I recently graduated from University with a major in philosophy and philosophy has broken me. I'm not the man I used to be.
I love drugs, and so do two of the others. The third guy is just trying drugs for the first time but I think he'll enjoy them.
We're meeting in my apartment in Osborne Village.
We all meet in my apartment and the drugs arrive shorty after. I have heroin, I have 2C-B, I have cocaine. I'm going to do too much of all of them.
As we prepare the drugs I start with "Why don't we go around in a circle and tell everyone why we're here today."
Everybody does their drugs and talks.
"First one to die wins."
Steve takes out his phone and starts filming us all.
Mike, the drug virgin, says "My whole existence is get up, go to work, come home, play video games, go to bed, get up, go to work, come home, play video games. I have nothing going for me, I'm so bored with life." I say "I hear you. Life is totally monotonous." "I'm looking forward to heroin." "Honestly it could save your life. It could easily be something to live for." "I don't think so. I'd still have a monotonous life just add heroin." "Yeah, yeah..."
Steve says "My girlfriend was my whole existence and she left me." "Fucking puss. Is that all? Emo fucking puss with your fucking black eye makeup fucking puss." "You don't understand, it was true love, I'll never have that love again, there's no reason to go on." "There's lots more to life than true love. Fucking give it a few years you'll find a new true love." "I don't want a new true love I want her."
John says "Well, I raped a girl, and I really just can't deal with the guilt." Steve says "Piece of shit I'm glad you're dying." "Me too. I truly am a piece of shit." I say "I think your's is the darkest and I hope you die first. I'd like to see you die." "I'd like to see me die too." Everybody agrees they want this guy to die.

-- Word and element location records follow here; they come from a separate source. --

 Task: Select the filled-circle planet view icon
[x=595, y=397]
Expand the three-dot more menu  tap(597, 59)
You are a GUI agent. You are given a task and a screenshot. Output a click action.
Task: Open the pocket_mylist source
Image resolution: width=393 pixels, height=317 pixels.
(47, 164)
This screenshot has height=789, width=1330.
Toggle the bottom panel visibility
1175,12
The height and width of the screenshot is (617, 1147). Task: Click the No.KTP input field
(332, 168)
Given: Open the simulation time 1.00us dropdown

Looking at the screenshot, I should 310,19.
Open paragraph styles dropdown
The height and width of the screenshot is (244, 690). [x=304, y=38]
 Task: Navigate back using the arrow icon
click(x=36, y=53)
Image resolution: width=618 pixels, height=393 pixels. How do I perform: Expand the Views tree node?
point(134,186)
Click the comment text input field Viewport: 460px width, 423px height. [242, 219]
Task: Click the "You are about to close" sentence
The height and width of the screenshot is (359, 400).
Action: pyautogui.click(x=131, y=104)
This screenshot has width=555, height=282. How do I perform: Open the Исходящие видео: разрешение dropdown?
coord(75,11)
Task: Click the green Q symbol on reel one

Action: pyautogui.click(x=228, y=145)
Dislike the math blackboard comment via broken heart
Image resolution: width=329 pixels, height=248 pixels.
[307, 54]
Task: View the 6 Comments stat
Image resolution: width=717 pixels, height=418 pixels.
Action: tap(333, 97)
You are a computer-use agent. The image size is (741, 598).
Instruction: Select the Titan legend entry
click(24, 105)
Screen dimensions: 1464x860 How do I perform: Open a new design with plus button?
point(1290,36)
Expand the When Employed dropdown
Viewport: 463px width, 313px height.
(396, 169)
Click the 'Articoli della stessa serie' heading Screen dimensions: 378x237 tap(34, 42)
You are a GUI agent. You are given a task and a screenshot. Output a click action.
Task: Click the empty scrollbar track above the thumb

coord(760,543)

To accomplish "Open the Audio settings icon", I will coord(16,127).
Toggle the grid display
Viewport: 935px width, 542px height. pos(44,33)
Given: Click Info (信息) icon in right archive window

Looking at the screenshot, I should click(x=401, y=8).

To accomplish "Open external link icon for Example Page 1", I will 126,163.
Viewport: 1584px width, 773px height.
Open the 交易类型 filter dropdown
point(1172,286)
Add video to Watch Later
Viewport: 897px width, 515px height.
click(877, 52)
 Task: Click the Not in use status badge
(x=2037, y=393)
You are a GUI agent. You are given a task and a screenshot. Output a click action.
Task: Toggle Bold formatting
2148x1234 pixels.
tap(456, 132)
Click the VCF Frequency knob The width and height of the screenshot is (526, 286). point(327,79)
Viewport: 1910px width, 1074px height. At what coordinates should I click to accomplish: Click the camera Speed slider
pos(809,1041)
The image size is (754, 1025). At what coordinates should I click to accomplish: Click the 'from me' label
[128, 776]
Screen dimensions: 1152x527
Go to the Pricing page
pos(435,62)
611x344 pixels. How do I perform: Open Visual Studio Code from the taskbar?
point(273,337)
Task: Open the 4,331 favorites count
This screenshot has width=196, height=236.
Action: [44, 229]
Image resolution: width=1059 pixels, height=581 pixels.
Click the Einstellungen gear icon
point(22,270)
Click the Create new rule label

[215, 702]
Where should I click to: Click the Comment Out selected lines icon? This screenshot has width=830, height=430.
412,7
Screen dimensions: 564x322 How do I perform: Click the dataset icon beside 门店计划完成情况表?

That brings us to me. "I just think everything is pointless, anything you can find meaning in is just made up shit that doesn't matter. We're all marching to our death trying to preoccupy ourselves before it comes but none of it fucking matters. It's all just going to disappear in 100 years. We are lost in eternity. We may as well just die and get it over with."
And then all that 2C-B kicks in. I see the white light and I realize it's love. It's the divine. I feel so much love pouring into me. I feel like this is the reason. This is the reason we don't just kill ourselves. Love. "I don't want to die anymore! I want love! Don't take me, lord, I'm not ready, I don't want it. I was just trying to be dark. I was just trying to be deep. I was just trying to be interesting. I didn't really mean it! My mother. My mother doesn't deserve to have her baby dead because of stupid existential angst. I don't want this."
I wake up with a strange glow. I look around me and there are three dead bodies. I get up and go for a walk by the river while I listen to Eluvium. Glowing. I'm okay now.
I sit on a rock and take out my phone. Our video is very popular on the message board. I post a message asking the moderators to delete my account. I call the police and tell them all about the three men in my apartment.